I look down at the box and the pain and pleasure pop into my mind of what happened between me and Pete. But he didn’t go all the way, I know it, he would have told me. Whatever, I’ll just do it for Patrick, because he means so much to me. So I follow the instructions and by the time its ready, I’m actually starting to bite my nails. What if Patricks right? I mean of course I have no clue what going all the way is. What if I’m….pregnant? I’ll have to tell Patrick. I forget about all of that and pick up the test. The plus sign is for positive and the dash sign is for negative…ok. Flip it over and hold your breath. I tell myself. I flip it over but I have my eyes shut. I open one eye..can’t see it. Two eyes...

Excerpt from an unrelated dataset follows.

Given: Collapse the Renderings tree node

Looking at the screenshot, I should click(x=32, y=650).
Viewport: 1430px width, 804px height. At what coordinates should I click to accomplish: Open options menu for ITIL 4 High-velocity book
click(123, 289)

My heart hits the floor.. it’s positive. “Holy shit!” is all I can say in my mind. What do I do? Patrick knocks on the door. “Can I come in?” he asks. “Um…um…” is all I can manage before I open the door myself and fall into his arms sobbing…
(Patricks POV)
Holding Sydney in my arms, my minds racing. I’m not the dad, I know I’m not. I haven’t done anything with her. Andy and Joe never see her. Pete…my anger flares. “Ok, it’s ok baby..um.. I mean Sydney. It’s going to be alright. Just stay here. I’ll be right back.” I whisper in comfort in her ear. Then I’m off across the hall and on Pete so fast, he has no clue what’s going. “Pete.” I say through clenched teeth. “You didn’t pull out did you? DID YOU?” Petes face sinks. “No, I didn’t. I’m sorry…I..I..was into the moment. I just forgot. I’m sorry. But Patrick I can’t be the dad. Me and Ashlee are dating now. Please Patrick, can you please help me. You’re a better person anyway.” I’m at a loss for words in anger and in joy. Anger because he did this to her and joy because I’ve always loved Sydney. “God Pete, you need help.” That’s all I say as I drop him to his bed and walk back into my room.

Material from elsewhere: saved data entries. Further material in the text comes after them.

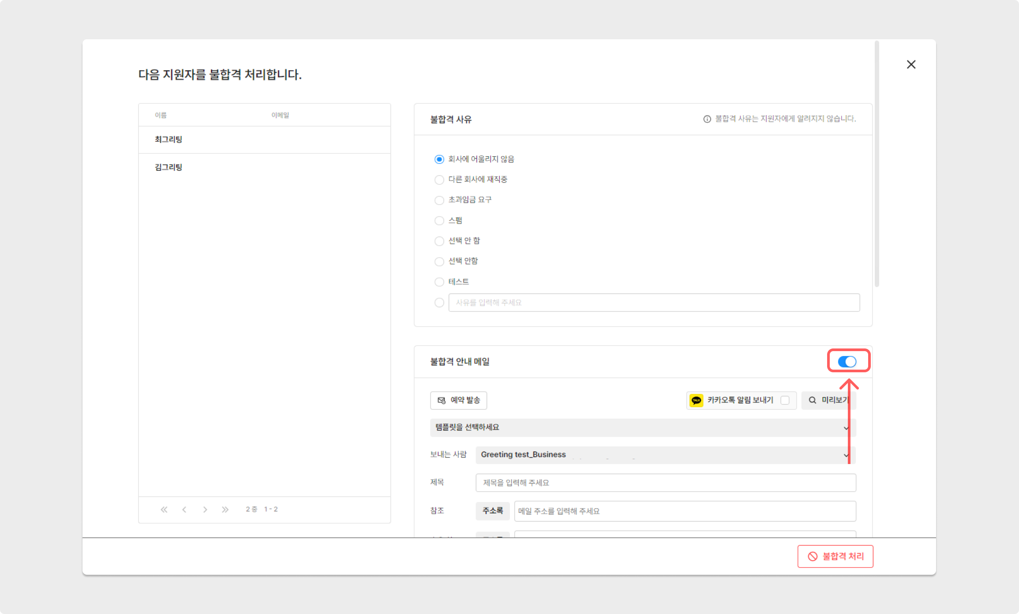Screen dimensions: 1019x614
Task: Click the 제목 subject input field
Action: (x=665, y=483)
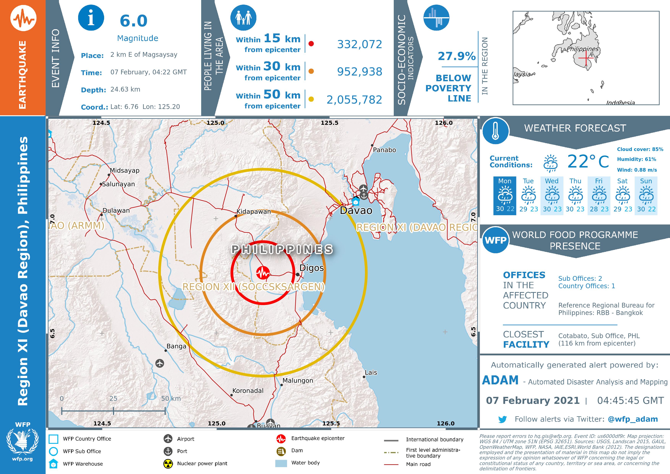Screen dimensions: 670x474
Task: Click the airport icon near Banga
Action: coord(160,363)
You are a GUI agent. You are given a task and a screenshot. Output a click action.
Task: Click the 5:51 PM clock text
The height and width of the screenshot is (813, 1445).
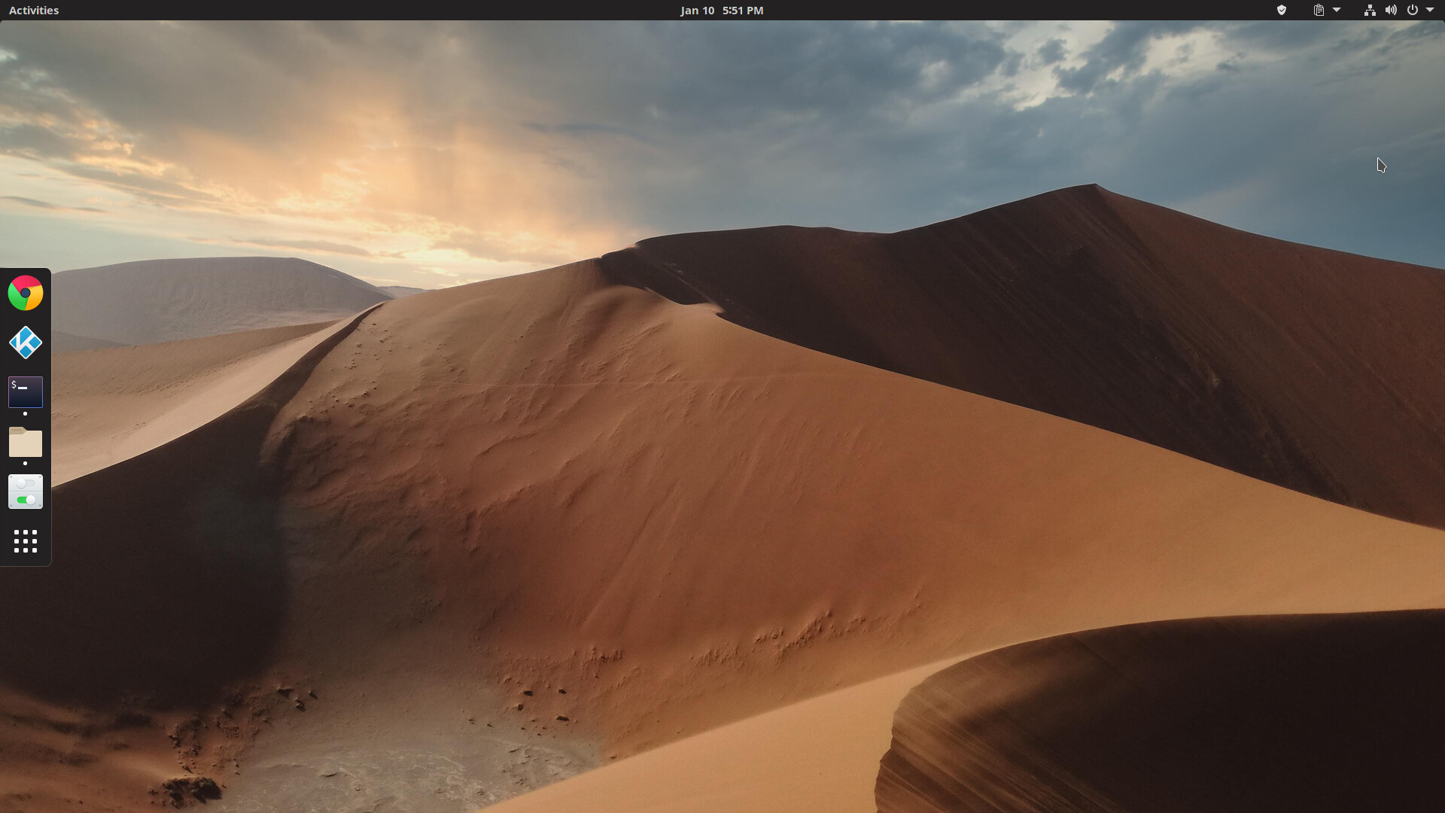click(x=743, y=10)
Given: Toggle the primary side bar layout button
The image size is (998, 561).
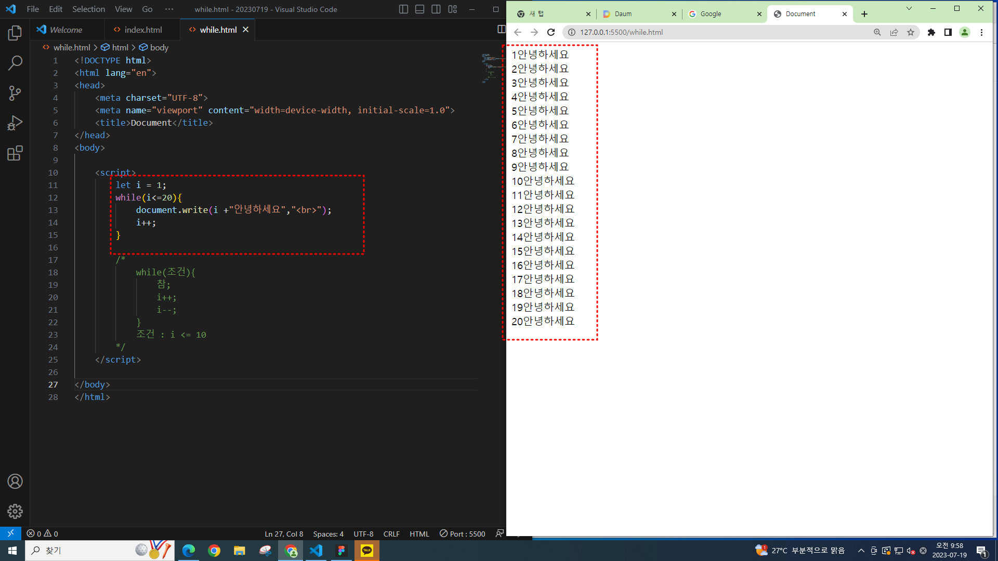Looking at the screenshot, I should click(403, 9).
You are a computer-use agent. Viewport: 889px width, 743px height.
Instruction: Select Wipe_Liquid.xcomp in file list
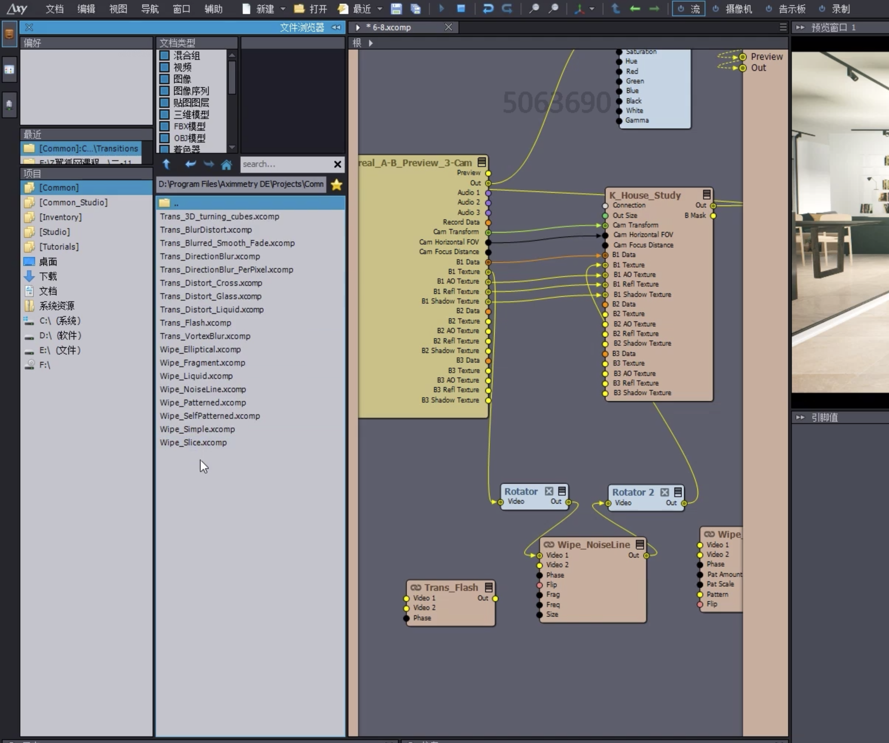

I walk back over to Sydney and smile. “It’s going to be ok. I’m here now.” Ah, the words I’d be longing to tell her for months. Sydney looks up at me and smiles also. “Patrick…I love you.”

Epilogue: (sydneys POV)
It’s been 3 months since I have birth to a healthy baby Boy named Oliver Martin Stump. Yes, that means me and Patrick are married. His proposal was amazingly sweet. He wrote a song for me and at the end said Would you marry me. Then he handed me a ring and my mother’s golden locket. He had the locket fixed and polished so it looks amazing to go along with everything else in my life. So our wedding happened 5 months before our boy came. I am only 19. But it all worked out for the better. I’ve never seen Patrick so happy. We both decided to move up to the attic, just for the sake of privacy. I’m so in love and finally with the right three people. My two boys and my daughter on the way.
(Patricks POV)
I didn’t think it would end up with me being happy. But for once it did. I have an amazing wife, an amazing son and an amazing band. I love everything and I even have another girl I can call beautiful on the way.